● Work instructions
Reproduce the mince pie text word for word, starting at "Add 2 tbsp of" and ending at "tablespoon of water.".

● Excerpt
......

With the air exceedingly BLUE, I eventually got my composure back and placed the 6 pies into the oven to see how they would come out and what they would taste like. As you can see they didn't come out well at all. The pastry was too thick, the lids didn't stick down, but they did taste very nice. So I guess part 3 is on the cards, although I am running out of time. I need to make more mincemeat and that takes 24 hours and I am out all day Friday and travelling to my outlaws on Saturday, so I need to try again either on Wednesday or Thursday. Fingers crossed that I get it right this time, but it's going to be a struggle as I'm also going to attempt to make a ham hock terrine with cornichons and pasley, as well as finish off my Christmas shopping!
The pastry recipe is fine and tasty, but you must ensure you roll the pastry out thinly and make the top and bottom of the pie stick together
- 200g plain flour
- pinch of salt
- 100g butter
- 2-3 tbsp cold water
Sieve the flour into a bowl and add the salt. Cut the buttter into small pieces and add to the bowl.
Using your fingertips rub in the butter into the pastry until you have the texture resembling bread crumbs.
Add 2 tbsp of water and stir together with a knife and then with your hands bring it all together in a ball. If the mixture is too dry and you are having problems making it into a ball add another tablespoon of water.

......

● Listing

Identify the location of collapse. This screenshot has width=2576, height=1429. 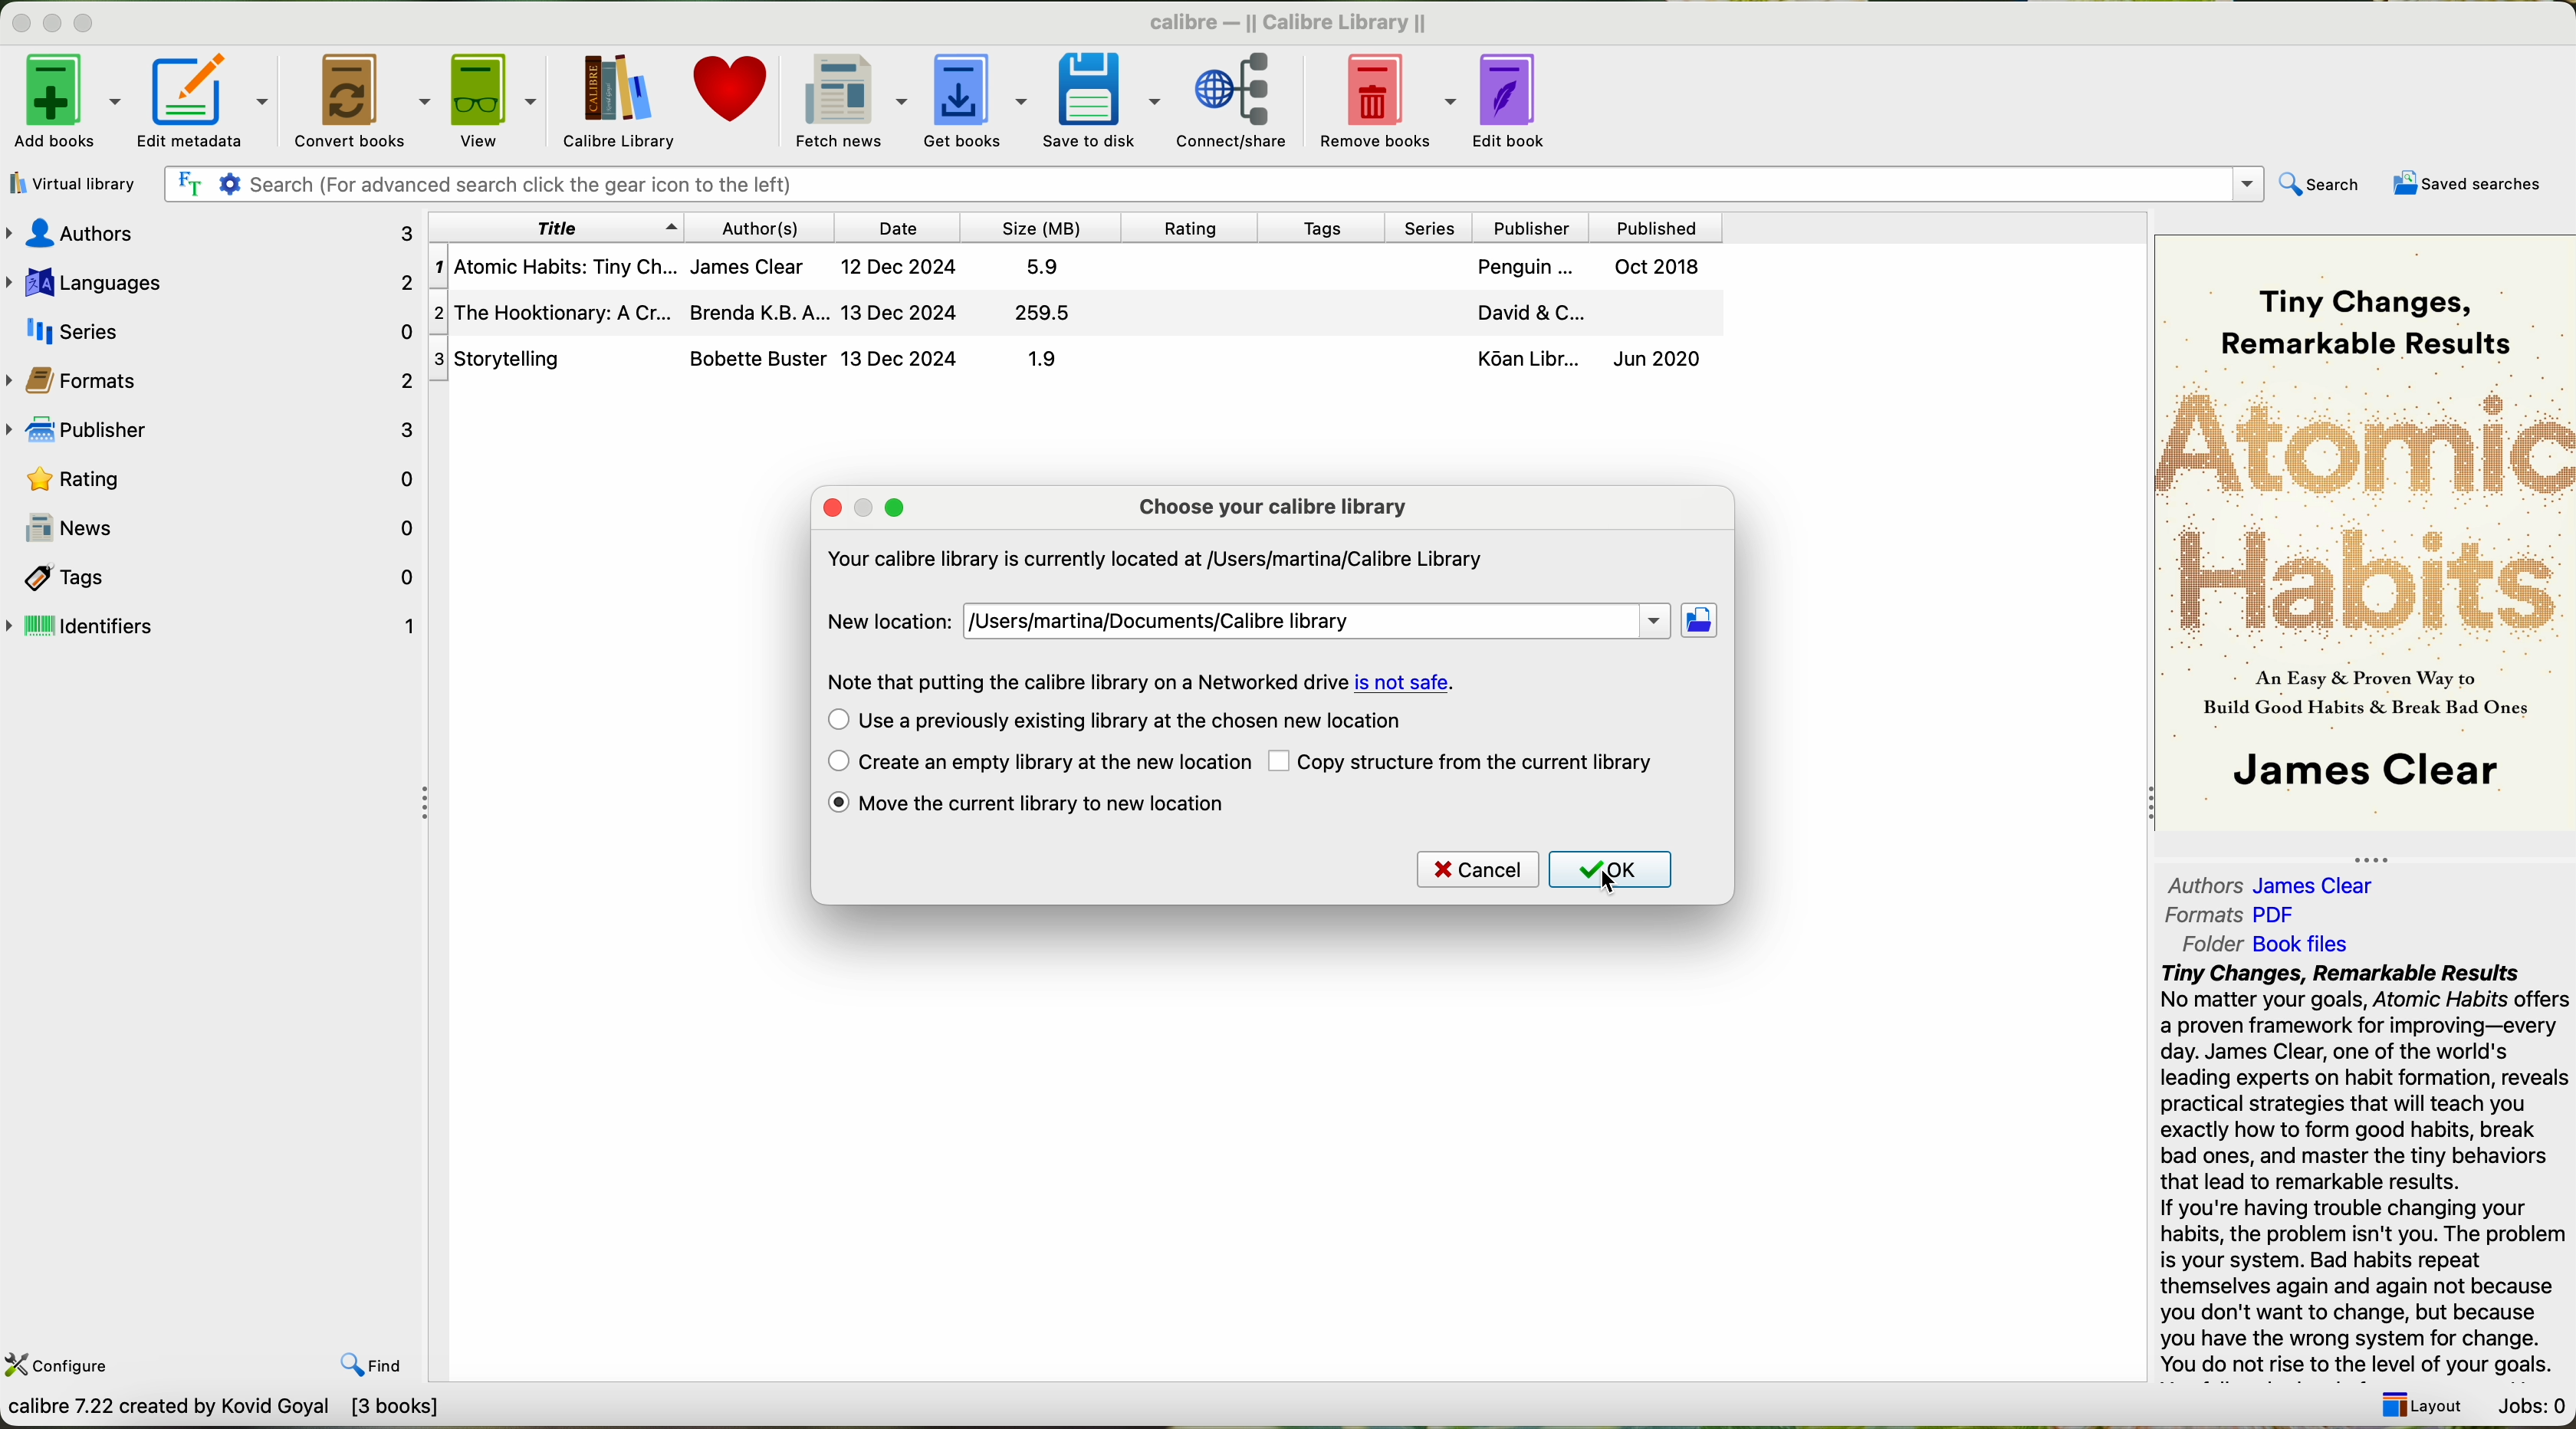
(2382, 854).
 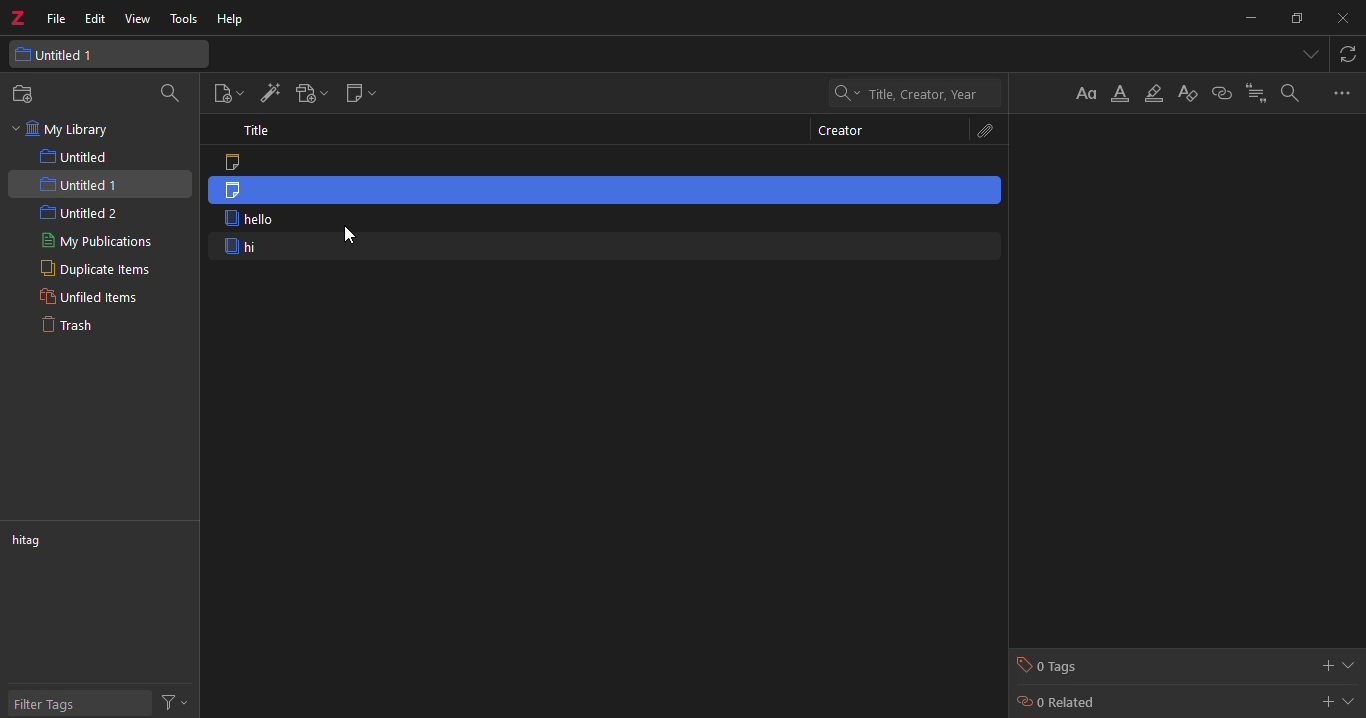 I want to click on trash, so click(x=74, y=325).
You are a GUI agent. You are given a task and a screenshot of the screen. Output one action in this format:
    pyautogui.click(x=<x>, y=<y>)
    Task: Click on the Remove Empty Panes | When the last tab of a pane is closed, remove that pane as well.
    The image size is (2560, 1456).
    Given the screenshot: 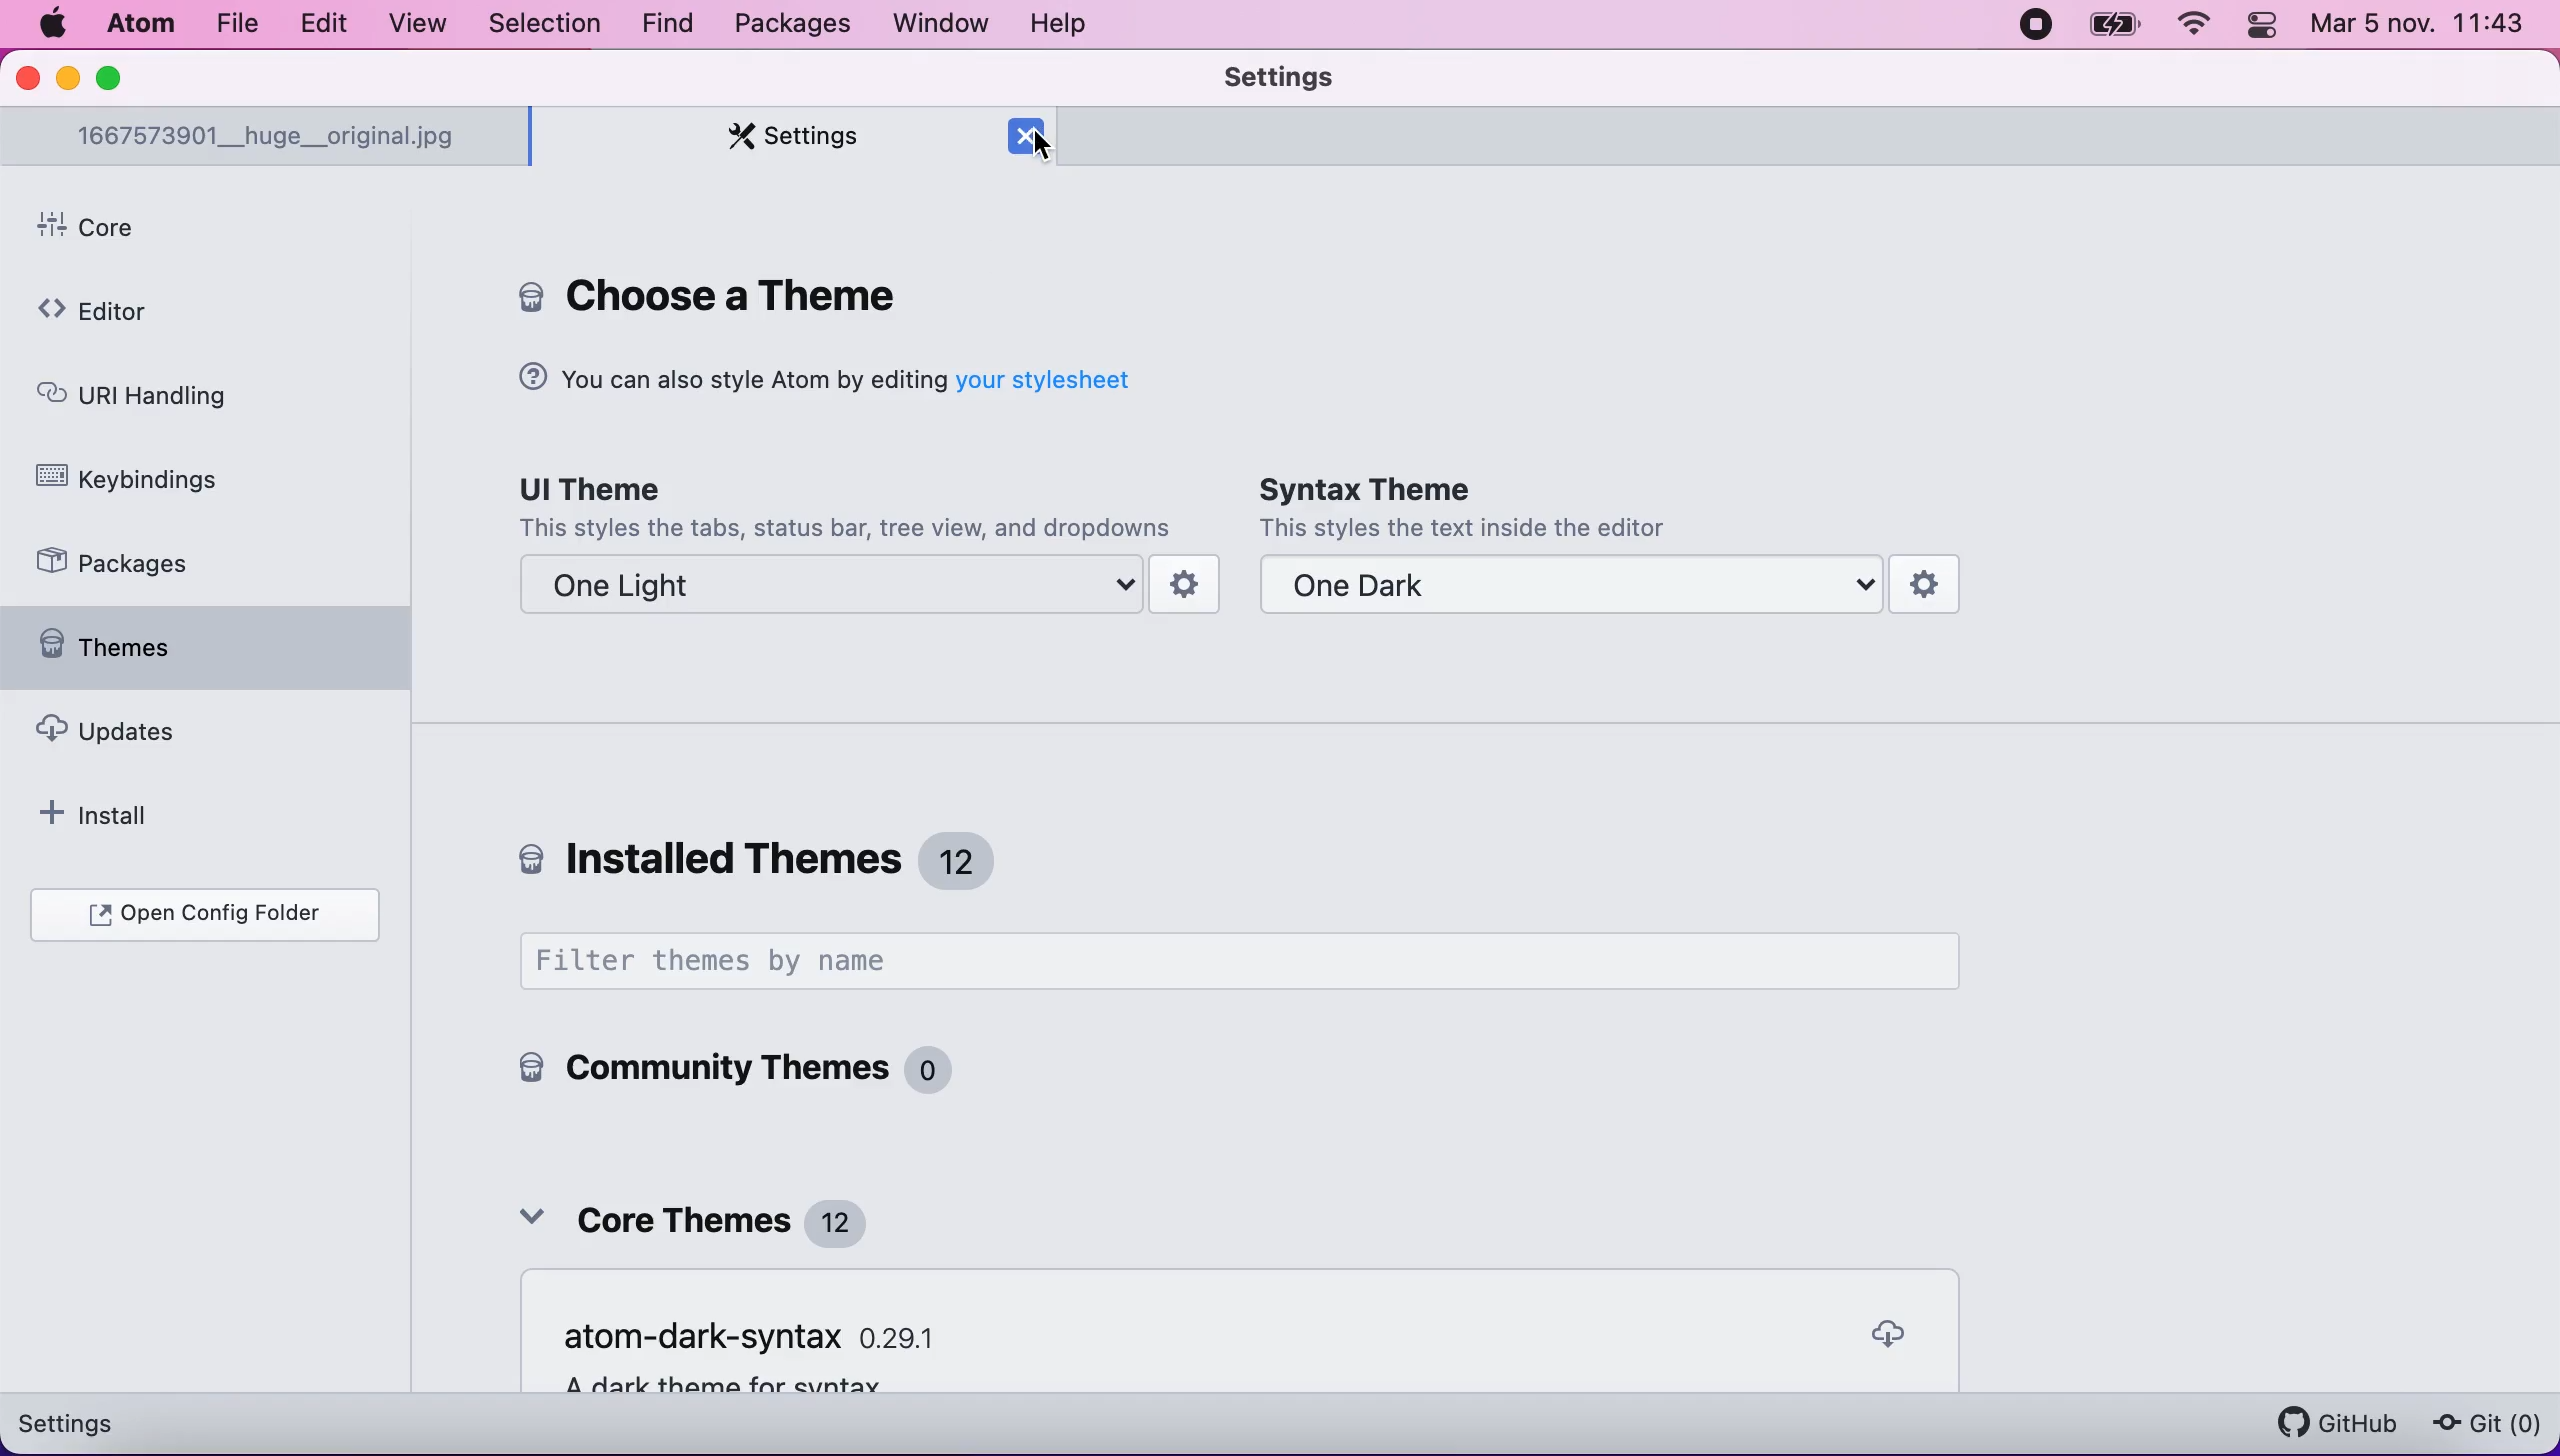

......

● The response
Add 2 tbsp of water and stir together with a knife and then with your hands bring it all together in a ball. If the mixture is too dry and you are having problems making it into a ball add another tablespoon of water.